# Start of Excerpt provided

I have been given an identity $\begin{align}
\sum_{i=0}^n i\binom{n}{i}^2 = n\binom{2n-1}{n-1}
\end{align}$.
However when I tried to prove it, I got a different result.
$\begin{align}
\sum_{i=0}^n i\binom{n}{i}^2 = n\sum_{i=0}^n \binom{n-1}{i-1} \binom{n}{i} =
n\sum_{i=0}^n \binom{n-1}{n-i} \binom{n}{i} = n\binom{2n-1}{n}
\end{align}$
First equation follows from absorption identity, second one from symmetry, and the third one from Vandermonde's identity. Where is my mistake?

# End of Excerpt provided

Exercise description ▸
In the forum post about a binomial identity, which identity does the writer cite for the third equation? Rely only on the forum post for the answer.

# Start of Record list

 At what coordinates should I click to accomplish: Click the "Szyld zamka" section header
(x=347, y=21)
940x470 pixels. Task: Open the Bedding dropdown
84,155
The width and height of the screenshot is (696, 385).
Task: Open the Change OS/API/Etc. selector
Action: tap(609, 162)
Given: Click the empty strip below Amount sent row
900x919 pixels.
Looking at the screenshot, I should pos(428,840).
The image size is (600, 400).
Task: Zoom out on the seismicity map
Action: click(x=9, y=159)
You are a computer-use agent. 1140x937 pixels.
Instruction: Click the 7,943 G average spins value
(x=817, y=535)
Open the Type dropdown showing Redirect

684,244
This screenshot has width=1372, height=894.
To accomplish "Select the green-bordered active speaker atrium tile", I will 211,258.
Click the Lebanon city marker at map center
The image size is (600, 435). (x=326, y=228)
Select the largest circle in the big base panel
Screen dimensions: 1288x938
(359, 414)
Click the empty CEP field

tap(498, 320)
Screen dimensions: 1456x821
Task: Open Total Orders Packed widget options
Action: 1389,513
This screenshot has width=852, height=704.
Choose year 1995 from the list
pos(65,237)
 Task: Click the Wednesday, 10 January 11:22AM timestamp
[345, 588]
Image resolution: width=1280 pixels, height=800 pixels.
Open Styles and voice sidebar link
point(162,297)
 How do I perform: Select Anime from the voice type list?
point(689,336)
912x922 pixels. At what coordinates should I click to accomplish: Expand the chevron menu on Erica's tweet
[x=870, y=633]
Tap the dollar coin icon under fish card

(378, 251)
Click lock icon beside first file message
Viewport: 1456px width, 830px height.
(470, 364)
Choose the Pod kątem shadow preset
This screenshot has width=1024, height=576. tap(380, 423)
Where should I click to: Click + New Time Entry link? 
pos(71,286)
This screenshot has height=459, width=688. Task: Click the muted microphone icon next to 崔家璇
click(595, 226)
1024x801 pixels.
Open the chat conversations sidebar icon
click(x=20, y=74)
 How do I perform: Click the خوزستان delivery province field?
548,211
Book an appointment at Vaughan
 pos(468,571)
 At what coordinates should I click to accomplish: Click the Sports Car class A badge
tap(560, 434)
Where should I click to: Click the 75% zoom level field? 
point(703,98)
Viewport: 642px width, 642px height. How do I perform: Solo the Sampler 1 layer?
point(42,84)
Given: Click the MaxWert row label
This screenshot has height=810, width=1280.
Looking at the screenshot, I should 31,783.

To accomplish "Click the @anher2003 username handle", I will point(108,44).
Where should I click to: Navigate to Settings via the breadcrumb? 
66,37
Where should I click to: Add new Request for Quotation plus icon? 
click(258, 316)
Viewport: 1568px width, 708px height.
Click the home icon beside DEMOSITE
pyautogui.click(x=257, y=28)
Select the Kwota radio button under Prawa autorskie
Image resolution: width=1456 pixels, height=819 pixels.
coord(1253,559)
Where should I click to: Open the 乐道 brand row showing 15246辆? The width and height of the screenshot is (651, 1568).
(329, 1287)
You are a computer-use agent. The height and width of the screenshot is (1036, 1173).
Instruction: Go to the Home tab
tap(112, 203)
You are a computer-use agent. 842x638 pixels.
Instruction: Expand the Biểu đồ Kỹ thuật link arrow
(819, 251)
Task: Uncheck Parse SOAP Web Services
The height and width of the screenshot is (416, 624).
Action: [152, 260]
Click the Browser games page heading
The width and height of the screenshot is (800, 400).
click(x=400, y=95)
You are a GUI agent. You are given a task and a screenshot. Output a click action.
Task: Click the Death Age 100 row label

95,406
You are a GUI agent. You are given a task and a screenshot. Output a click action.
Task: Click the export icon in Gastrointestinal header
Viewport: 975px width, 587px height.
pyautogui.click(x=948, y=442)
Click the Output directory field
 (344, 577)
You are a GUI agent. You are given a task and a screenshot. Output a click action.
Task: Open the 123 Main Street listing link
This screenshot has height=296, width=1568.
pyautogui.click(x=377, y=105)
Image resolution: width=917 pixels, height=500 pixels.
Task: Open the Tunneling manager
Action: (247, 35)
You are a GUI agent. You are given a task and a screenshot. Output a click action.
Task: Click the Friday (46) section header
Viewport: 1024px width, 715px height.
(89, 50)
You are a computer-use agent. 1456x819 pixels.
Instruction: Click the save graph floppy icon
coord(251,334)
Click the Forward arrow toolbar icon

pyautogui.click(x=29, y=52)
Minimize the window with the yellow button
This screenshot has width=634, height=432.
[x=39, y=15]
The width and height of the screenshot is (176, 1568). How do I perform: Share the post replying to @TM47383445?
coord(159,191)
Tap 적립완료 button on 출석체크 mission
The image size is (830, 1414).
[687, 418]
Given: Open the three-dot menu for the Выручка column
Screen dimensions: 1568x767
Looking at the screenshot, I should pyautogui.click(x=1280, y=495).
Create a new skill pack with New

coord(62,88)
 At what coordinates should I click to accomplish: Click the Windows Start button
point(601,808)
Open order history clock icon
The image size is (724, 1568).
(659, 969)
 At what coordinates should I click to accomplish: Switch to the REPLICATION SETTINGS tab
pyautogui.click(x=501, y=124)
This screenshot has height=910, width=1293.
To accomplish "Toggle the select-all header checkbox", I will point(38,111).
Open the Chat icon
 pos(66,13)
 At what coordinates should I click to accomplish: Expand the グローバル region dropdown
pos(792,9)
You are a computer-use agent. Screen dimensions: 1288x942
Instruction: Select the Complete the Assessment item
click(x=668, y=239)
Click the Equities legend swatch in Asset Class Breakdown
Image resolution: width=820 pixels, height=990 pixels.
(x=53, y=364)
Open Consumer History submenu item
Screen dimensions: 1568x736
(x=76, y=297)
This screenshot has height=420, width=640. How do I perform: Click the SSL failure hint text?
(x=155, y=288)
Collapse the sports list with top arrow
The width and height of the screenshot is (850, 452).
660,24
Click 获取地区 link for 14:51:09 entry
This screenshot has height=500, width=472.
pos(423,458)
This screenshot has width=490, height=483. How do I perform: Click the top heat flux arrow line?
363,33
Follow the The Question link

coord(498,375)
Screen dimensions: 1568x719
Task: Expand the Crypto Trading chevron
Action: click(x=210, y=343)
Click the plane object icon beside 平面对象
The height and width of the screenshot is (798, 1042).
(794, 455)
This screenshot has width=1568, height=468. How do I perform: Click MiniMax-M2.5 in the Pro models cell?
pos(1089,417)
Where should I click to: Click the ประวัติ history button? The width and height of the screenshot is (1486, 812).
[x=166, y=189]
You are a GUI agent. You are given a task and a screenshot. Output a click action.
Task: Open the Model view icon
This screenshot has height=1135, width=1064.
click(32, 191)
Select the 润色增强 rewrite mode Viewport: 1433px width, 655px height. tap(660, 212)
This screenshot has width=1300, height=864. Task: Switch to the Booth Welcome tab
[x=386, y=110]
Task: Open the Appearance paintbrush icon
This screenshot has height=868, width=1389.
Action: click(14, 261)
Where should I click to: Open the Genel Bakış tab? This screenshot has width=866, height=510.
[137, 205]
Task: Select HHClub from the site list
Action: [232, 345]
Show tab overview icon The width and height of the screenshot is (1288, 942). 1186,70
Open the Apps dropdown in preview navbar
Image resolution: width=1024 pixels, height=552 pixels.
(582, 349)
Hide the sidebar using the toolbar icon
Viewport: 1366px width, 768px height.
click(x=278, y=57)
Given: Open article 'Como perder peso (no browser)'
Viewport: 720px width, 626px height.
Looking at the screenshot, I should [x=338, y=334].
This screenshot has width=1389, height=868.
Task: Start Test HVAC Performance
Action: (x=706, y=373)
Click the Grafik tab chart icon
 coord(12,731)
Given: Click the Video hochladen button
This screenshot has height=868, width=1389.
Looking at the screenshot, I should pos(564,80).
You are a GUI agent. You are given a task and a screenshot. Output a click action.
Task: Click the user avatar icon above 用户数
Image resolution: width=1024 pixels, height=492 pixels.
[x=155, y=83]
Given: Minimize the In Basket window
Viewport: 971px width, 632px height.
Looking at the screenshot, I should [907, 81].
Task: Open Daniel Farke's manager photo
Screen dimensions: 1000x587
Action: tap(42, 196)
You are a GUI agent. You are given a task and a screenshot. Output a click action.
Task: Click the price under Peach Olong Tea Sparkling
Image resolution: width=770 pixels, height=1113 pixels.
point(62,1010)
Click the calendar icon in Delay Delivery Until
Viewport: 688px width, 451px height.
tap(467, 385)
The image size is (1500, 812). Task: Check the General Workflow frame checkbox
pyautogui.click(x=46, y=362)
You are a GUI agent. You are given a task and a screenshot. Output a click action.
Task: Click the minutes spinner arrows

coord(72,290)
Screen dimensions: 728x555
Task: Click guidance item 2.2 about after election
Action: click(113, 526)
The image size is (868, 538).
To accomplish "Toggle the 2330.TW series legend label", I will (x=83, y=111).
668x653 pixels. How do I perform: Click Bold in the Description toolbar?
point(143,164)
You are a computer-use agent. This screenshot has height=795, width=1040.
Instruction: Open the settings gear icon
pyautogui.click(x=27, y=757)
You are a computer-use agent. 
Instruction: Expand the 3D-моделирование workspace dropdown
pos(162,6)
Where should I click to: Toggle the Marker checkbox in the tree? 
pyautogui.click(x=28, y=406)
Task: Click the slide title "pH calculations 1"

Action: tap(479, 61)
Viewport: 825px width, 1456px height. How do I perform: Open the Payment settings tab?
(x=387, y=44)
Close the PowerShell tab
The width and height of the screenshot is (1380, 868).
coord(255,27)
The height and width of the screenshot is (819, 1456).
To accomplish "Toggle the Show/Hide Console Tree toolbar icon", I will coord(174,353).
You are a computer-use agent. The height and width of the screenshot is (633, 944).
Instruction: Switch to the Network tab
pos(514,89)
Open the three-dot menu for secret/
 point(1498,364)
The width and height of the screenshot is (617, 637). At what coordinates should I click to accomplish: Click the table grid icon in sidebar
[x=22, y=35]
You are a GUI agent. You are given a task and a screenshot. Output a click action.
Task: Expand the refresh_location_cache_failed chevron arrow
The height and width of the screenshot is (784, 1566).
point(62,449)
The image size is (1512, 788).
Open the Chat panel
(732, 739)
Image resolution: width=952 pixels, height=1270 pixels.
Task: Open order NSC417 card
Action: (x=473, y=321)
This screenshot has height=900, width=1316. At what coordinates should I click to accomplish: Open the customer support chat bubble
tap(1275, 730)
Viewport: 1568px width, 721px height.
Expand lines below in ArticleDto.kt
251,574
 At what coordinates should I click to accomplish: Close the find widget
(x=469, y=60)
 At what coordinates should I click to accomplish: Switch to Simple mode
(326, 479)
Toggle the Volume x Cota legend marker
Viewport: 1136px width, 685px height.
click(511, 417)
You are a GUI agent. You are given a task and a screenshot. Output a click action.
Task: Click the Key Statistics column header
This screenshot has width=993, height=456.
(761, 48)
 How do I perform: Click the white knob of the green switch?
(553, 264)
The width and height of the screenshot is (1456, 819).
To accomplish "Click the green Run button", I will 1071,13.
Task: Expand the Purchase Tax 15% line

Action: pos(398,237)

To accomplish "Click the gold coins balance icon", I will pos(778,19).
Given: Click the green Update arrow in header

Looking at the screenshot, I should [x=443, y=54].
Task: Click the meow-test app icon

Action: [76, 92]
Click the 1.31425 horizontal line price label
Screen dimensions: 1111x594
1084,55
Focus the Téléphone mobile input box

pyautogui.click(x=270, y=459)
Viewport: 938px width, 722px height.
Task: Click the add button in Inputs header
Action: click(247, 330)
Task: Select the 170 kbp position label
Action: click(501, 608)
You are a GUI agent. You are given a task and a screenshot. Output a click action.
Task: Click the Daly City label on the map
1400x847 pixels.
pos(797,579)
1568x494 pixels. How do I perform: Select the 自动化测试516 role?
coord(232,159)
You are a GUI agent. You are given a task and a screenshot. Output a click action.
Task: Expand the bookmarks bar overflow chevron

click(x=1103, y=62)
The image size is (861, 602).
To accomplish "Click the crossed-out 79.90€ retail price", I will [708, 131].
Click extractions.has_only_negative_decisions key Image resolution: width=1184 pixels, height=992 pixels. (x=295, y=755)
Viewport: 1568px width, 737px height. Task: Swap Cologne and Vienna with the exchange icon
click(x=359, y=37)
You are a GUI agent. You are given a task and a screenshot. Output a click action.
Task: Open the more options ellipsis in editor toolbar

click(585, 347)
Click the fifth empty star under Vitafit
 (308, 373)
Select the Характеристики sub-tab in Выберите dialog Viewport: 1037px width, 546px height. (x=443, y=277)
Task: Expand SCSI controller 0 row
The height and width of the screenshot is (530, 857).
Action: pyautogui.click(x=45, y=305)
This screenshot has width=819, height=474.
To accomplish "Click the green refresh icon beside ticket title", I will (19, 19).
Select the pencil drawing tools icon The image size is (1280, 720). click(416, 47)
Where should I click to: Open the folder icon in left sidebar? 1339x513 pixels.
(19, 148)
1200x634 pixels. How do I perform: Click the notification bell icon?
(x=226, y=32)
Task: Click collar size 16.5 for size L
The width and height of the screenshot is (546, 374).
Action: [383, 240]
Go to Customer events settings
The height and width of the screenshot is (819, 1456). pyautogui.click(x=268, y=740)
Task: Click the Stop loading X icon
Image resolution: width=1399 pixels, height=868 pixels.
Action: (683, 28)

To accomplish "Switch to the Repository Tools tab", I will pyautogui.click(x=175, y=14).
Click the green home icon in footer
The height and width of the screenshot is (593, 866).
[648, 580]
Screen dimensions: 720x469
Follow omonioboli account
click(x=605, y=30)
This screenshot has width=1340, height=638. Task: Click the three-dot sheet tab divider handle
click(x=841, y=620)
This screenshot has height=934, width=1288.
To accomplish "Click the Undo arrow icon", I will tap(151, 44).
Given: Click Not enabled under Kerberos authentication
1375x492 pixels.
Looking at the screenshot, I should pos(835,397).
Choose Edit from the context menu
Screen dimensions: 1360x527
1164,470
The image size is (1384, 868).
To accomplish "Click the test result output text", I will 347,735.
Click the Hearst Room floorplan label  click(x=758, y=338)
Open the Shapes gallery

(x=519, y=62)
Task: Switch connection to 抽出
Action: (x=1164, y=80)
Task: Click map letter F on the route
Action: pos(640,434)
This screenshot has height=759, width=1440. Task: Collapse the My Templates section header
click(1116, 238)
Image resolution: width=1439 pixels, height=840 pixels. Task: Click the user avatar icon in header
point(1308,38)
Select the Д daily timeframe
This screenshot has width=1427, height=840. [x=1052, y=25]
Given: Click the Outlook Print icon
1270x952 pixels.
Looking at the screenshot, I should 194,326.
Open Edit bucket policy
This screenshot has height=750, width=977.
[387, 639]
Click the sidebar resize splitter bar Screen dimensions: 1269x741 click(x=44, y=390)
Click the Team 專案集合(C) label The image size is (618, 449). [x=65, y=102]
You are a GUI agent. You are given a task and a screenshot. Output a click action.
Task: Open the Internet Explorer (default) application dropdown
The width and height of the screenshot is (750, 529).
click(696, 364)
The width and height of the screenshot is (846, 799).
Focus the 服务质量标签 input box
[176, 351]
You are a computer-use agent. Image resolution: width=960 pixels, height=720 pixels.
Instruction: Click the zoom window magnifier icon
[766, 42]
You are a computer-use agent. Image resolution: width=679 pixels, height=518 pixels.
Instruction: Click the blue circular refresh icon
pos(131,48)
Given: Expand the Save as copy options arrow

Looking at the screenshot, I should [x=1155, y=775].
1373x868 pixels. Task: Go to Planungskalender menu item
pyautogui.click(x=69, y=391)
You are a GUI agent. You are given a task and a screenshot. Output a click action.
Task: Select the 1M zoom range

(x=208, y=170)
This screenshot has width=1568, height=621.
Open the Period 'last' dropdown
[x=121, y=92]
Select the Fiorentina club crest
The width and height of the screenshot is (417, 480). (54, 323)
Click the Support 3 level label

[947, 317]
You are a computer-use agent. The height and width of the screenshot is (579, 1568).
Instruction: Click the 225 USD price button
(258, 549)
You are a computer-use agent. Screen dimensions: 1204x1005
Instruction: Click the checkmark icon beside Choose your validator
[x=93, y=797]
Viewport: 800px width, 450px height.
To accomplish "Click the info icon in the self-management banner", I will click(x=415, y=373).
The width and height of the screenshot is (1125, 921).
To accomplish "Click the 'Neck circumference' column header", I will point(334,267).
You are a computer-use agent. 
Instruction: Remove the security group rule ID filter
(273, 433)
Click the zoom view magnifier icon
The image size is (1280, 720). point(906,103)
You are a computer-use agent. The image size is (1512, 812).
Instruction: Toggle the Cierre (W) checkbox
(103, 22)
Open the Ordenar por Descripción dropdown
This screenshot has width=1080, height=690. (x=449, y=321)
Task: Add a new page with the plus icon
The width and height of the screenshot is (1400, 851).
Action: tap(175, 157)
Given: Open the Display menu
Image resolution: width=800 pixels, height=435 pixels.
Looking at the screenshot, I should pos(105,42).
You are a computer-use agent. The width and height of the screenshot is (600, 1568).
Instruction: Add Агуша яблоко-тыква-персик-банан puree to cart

# End of Record list

Completed task ▸
Vandermonde's identity.